[Extracted information]
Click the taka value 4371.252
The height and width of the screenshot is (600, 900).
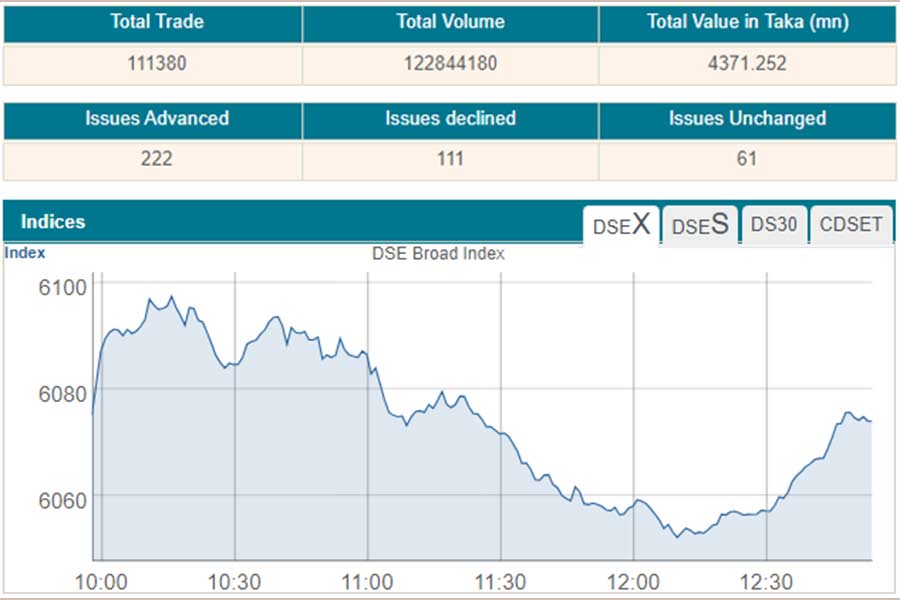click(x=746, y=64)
--
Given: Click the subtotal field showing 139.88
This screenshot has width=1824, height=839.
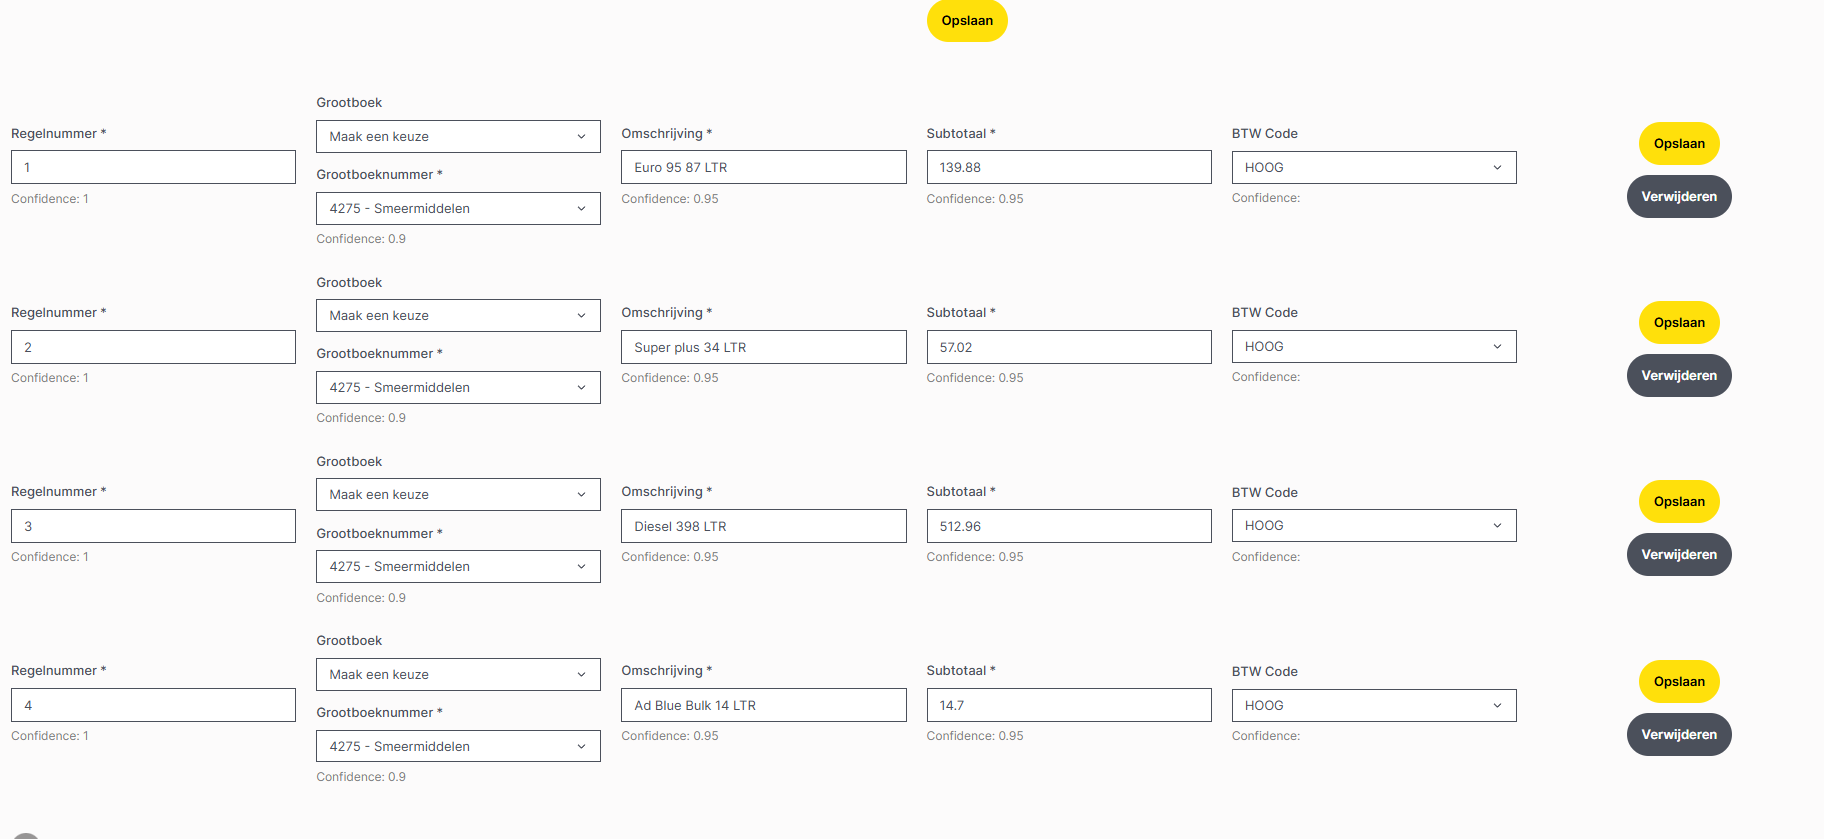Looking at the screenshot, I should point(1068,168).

[Work instructions]
Print everything from the line containing "Click the taka value 4371.252" down to the line containing "click(x=746, y=64)", with both of those lines included. Omit the pictures from your answer.

[Answer for the task]
Click the taka value 4371.252
The height and width of the screenshot is (600, 900).
click(x=746, y=64)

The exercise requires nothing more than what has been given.